Increases in Containers’ Prices Make the Cost of Transportation Rise Sharply
Goods are piled up in front of the container
Cargo containers, which play an essential role in cargo transportation, are used in large numbers. Containers are mostly made of steel. The price of containers also rises a lot partly because the raw material prices increase during the epidemic. According to the National Bureau of Statistics of China, after the 2021 Spring Festival, the average price of steel per ton has risen by more than 1,000 yuan from last year’s low point. In addition, under the pandemic, many countries have rolled out strict import rules. Containers are now stranded for four weeks in the foreign ports after the cargo arrives. In comparison, containers could return to the exporters in only about 7-10 days before the pandemic.
Therefore, foreign trade merchants have to bear a much higher cost of transportation. According to Wu Zhou, an international logistics company principal, “A 40 feet container was USD 2,000 before Covid-19. But on November 11, 2020, the price increased to USD 2,850. In December, the price became USD 3,400.” The outrageous price increase of containers has given an immense economic burden to the middlemen and discouraged many traders from exporting goods and cargo.
Because of the rising price of raw materials and a surplus of demand during Covid-19, the cost of containers increases inevitably. Rodolphe Saadé, CEO of the world’s fourth-largest container shipping company, emphasized, “America needs to buy many goods from China. For example, Amazon and Walmart bought tons of toasters. The company is bringing in vessels from other routes to meet the demand on this route.”
Overall, under the pandemic, intermediaries encounter problems such as black money and frozen accounts, currency exchange difficulty, the extreme rise of price, tariffs, etc. So far, it is almost unrealistic to solve these issues altogether.

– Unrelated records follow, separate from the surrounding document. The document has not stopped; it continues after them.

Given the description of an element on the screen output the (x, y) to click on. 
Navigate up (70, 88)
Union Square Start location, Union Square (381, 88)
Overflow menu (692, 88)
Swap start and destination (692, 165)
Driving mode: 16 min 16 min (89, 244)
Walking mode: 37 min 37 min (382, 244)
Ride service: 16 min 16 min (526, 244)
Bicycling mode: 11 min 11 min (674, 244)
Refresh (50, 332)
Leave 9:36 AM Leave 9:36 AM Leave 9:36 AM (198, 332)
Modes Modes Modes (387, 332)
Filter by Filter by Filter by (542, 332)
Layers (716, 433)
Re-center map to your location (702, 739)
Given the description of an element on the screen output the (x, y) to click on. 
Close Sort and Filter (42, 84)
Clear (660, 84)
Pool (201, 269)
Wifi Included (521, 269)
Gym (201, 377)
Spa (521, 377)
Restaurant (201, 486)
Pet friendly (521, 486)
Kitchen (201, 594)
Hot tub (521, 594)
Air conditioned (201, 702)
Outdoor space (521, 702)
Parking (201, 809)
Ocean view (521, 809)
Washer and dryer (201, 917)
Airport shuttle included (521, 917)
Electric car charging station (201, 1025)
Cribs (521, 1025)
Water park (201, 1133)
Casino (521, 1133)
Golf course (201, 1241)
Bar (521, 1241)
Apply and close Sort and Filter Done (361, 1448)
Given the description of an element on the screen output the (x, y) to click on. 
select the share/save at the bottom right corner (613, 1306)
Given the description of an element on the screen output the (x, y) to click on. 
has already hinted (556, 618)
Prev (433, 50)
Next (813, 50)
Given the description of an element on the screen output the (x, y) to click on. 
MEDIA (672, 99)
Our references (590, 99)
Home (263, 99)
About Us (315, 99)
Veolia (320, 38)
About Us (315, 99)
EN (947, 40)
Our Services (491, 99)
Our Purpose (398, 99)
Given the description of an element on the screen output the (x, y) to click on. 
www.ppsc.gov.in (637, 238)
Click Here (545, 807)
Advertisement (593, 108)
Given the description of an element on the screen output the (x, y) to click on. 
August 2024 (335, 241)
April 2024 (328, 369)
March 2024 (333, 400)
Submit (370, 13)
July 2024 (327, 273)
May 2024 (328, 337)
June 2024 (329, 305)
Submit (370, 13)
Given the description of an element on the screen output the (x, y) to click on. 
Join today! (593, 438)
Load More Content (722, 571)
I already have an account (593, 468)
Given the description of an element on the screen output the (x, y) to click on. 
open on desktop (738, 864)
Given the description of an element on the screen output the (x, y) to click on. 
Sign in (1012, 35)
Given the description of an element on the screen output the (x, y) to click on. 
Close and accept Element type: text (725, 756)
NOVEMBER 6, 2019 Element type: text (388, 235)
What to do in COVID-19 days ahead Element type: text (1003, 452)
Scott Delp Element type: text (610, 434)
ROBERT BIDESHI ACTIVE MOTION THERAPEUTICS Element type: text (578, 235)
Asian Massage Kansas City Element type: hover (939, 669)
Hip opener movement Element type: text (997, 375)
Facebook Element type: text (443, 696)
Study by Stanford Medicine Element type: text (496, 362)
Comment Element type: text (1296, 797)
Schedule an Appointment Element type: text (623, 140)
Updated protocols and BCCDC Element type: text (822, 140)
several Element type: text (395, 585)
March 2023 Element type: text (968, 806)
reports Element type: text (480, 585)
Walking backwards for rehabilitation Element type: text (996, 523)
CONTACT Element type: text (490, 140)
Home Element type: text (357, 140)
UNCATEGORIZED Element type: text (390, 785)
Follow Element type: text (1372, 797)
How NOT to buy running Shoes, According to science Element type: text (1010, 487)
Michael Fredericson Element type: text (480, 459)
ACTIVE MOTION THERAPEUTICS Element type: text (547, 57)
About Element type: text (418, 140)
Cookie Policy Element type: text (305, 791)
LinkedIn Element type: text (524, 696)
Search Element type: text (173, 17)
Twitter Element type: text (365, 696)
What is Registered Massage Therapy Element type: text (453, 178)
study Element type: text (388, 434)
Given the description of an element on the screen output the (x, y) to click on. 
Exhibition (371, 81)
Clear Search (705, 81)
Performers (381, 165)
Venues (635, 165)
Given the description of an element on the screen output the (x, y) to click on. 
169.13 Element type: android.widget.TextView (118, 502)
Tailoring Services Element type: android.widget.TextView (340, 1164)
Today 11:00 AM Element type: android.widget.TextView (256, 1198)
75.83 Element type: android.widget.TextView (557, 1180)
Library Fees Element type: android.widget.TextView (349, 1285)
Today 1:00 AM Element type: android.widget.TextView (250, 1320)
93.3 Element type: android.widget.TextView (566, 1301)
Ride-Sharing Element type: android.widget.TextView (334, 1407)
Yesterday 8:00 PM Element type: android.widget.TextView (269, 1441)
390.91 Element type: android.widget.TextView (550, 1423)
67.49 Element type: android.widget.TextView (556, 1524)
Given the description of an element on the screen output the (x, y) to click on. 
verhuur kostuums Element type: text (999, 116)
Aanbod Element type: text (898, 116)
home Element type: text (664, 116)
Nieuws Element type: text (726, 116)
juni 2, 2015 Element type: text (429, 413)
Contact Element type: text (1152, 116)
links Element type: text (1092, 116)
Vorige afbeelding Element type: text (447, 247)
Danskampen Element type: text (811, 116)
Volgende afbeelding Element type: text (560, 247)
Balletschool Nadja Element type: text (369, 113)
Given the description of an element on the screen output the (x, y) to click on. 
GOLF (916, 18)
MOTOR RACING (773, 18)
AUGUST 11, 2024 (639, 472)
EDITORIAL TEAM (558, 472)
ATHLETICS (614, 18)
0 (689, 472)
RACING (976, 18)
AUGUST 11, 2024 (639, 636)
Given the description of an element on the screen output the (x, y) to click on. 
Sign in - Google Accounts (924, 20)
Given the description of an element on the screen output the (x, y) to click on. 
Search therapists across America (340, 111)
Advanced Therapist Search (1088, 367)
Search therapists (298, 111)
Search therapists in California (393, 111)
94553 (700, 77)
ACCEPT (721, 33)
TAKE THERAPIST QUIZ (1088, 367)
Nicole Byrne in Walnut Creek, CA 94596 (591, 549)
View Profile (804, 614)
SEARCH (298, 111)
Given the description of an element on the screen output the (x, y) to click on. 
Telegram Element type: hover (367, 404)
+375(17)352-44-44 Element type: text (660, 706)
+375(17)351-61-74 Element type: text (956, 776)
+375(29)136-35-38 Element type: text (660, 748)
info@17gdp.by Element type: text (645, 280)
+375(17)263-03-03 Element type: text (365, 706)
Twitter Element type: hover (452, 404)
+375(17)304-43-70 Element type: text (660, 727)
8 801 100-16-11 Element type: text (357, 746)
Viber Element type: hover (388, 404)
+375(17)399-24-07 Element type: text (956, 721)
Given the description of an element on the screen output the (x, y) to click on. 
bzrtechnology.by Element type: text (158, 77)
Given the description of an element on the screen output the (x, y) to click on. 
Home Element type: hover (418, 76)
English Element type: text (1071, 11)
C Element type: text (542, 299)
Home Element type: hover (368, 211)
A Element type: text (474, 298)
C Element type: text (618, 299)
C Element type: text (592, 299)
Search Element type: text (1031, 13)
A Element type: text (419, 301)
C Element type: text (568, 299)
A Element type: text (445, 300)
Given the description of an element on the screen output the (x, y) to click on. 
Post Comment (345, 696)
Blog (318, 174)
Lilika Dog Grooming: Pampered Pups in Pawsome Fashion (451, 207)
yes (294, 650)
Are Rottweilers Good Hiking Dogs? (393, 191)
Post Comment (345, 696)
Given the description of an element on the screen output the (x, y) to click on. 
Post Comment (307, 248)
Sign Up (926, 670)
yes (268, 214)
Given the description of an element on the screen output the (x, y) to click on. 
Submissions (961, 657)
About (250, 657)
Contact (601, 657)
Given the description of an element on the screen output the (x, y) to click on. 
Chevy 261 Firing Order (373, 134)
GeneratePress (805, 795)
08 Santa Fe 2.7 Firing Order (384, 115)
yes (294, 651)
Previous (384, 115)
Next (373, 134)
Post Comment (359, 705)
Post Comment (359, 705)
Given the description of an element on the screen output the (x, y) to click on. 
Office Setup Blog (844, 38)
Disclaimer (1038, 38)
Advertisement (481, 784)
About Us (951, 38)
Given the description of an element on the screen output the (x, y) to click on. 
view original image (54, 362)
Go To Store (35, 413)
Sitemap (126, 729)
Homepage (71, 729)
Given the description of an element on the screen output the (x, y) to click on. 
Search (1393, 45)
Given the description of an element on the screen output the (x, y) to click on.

Utilizing online platforms to build connections is a potential solution for intermediaries. “Due to the lockdown in various countries, we have switched to hold online exhibitions to introduce our products to the foreign sellers,” said Ms. Zhong, the leader of an exhibition company, as well as a successful middleman. Here, intermediaries serve as introducers, as they get buyers’ goods from the sellers. Moreover, since the intermediaries hold sources from local factories, they could hire streamers to introduce these goods and popularize them on online platforms. In the information era, intermediaries need to adapt to new methods of generating their businesses.